<<<<

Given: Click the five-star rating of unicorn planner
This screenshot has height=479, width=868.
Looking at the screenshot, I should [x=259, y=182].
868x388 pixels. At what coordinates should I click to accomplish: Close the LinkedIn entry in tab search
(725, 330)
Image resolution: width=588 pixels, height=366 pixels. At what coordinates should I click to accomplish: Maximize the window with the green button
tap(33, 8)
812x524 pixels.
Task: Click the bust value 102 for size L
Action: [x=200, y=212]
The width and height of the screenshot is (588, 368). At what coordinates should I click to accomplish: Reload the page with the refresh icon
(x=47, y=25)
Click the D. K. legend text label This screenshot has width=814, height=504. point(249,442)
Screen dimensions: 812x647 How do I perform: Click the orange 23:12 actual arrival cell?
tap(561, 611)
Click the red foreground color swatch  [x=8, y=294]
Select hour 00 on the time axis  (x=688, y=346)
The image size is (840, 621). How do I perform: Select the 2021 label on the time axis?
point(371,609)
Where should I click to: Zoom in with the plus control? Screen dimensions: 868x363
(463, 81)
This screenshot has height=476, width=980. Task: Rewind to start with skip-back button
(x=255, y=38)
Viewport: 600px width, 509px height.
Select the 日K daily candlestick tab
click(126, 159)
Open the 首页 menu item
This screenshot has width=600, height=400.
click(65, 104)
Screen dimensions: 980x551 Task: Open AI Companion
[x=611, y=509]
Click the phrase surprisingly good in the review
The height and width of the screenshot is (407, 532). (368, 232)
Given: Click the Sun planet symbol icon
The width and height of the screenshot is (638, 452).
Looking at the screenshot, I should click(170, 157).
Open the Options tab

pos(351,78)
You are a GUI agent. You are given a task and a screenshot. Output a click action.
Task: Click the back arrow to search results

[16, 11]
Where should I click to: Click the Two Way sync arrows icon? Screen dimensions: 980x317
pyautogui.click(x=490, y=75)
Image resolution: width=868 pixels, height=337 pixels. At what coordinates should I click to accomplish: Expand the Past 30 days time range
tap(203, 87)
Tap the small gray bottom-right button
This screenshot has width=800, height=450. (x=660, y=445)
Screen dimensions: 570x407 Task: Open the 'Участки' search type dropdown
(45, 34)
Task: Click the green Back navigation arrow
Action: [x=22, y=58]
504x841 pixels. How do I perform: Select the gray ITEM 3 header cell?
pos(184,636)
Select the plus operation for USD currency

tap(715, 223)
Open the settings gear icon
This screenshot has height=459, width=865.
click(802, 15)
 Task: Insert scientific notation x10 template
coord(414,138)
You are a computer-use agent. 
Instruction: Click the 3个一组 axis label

>>>>

WHAT THE TASK ASKS: Repeat every entry exactly, please.

RESPONSE:
Given: Click the five-star rating of unicorn planner
This screenshot has height=479, width=868.
Looking at the screenshot, I should [x=259, y=182].
868x388 pixels. At what coordinates should I click to accomplish: Close the LinkedIn entry in tab search
(725, 330)
Image resolution: width=588 pixels, height=366 pixels. At what coordinates should I click to accomplish: Maximize the window with the green button
tap(33, 8)
812x524 pixels.
Task: Click the bust value 102 for size L
Action: [x=200, y=212]
The width and height of the screenshot is (588, 368). At what coordinates should I click to accomplish: Reload the page with the refresh icon
(x=47, y=25)
Click the D. K. legend text label This screenshot has width=814, height=504. point(249,442)
Screen dimensions: 812x647 How do I perform: Click the orange 23:12 actual arrival cell?
tap(561, 611)
Click the red foreground color swatch  [x=8, y=294]
Select hour 00 on the time axis  (x=688, y=346)
The image size is (840, 621). How do I perform: Select the 2021 label on the time axis?
point(371,609)
Where should I click to: Zoom in with the plus control? Screen dimensions: 868x363
(463, 81)
This screenshot has height=476, width=980. Task: Rewind to start with skip-back button
(x=255, y=38)
Viewport: 600px width, 509px height.
Select the 日K daily candlestick tab
click(126, 159)
Open the 首页 menu item
This screenshot has width=600, height=400.
click(65, 104)
Screen dimensions: 980x551 Task: Open AI Companion
[x=611, y=509]
Click the phrase surprisingly good in the review
The height and width of the screenshot is (407, 532). (368, 232)
Given: Click the Sun planet symbol icon
The width and height of the screenshot is (638, 452).
Looking at the screenshot, I should click(170, 157).
Open the Options tab

pos(351,78)
You are a GUI agent. You are given a task and a screenshot. Output a click action.
Task: Click the back arrow to search results

[16, 11]
Where should I click to: Click the Two Way sync arrows icon? Screen dimensions: 980x317
pyautogui.click(x=490, y=75)
Image resolution: width=868 pixels, height=337 pixels. At what coordinates should I click to accomplish: Expand the Past 30 days time range
tap(203, 87)
Tap the small gray bottom-right button
This screenshot has width=800, height=450. (x=660, y=445)
Screen dimensions: 570x407 Task: Open the 'Участки' search type dropdown
(45, 34)
Task: Click the green Back navigation arrow
Action: [x=22, y=58]
504x841 pixels. How do I perform: Select the gray ITEM 3 header cell?
pos(184,636)
Select the plus operation for USD currency

tap(715, 223)
Open the settings gear icon
This screenshot has height=459, width=865.
click(802, 15)
 Task: Insert scientific notation x10 template
coord(414,138)
You are a computer-use agent. 
Instruction: Click the 3个一组 axis label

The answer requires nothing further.